Sampson Matthews Silkscreens

Misty Shore

Joseph Ernest Sampson

Sampson Matthews Silkscreen 1951

Framed Size 34 x 27 in.

Minor water damage top right corner


Born in Liverpool, England, Canadian artist Joseph Ernest Sampson was the eldest son of William Sampson, a superintendent engineer of Canadian Pacific Steamships. He received his early education at the Liverpool Institute and later at the Liverpool School of Art, winning many honours, including the South Kensington Medal and Scholarship for figure painting.

He came to Canada in 1909, before once again receiving praise while at the Académie Julien in Paris, the Grand Chaumière, and Colarossi Academies. Returning to Toronto in 1913, Sampson became the Art Director at Stone Limited (later Rolph, Clark, Stone). It was there that he met Charles Matthews, with whom he formed Colour-Craft Sampson-Matthews Limited (later Sampson-Matthews Ltd.) in 1918.

Sampson was the senior partner and President of Sampson-Matthews Limited, which produced Canadian artists’ scenes of Canada in association with the National Gallery of Canada, among other projects. Art works were reproduced using the silkscreen process and sent to bases, hostels, and offices of the Canadian forces at home and abroad during World War II, and were later made available for purchase by the public.

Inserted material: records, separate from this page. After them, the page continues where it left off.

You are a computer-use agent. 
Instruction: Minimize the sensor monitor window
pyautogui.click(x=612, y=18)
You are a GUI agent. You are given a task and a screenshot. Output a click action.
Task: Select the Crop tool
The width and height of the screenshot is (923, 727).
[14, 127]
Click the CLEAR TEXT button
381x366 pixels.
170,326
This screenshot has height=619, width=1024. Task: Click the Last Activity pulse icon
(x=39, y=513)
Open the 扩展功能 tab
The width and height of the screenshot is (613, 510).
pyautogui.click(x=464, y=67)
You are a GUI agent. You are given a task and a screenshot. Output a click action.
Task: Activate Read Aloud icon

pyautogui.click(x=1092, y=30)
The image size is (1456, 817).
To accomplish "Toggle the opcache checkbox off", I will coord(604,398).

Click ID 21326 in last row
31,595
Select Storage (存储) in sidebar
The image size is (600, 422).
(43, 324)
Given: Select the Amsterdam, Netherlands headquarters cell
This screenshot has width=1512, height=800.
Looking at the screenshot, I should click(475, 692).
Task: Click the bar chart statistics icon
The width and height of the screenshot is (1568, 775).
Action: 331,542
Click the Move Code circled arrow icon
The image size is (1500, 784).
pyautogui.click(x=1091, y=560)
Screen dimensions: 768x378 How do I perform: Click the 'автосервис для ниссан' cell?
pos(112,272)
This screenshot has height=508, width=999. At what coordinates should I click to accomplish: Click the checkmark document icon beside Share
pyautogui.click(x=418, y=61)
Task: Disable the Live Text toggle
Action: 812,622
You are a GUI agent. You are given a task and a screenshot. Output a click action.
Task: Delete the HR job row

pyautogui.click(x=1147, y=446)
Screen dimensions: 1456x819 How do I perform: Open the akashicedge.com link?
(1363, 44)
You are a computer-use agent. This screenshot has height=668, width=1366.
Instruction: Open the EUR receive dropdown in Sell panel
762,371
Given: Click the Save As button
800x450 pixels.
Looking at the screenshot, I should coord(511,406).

In his own work, Sampson became known for his portraits, figures and landscapes depicted using both watercolour and oils.He painted various pictures for the Canadian War Records and War Savings Drives, including a portrait of Lieutenant General G.L. McNaughton and ‘Armistice Day Toronto’. He painted portraits of the Speakers of the Ontario Legislature, the Honourable Norman Otto Hipel and the Honourable James Howard Clark.

In ‘Gaspé’, and Misty Shore, a vibrant landscape reminiscent of Fortin, Sampson places us near a small village with a grand view across a large lake to the distant hills. The upward thrust of the hills is mirrored by that of the clouds, and in the same hues of blue and green. One can feel the power and beauty of the landscape intruded upon only by a few simple structures.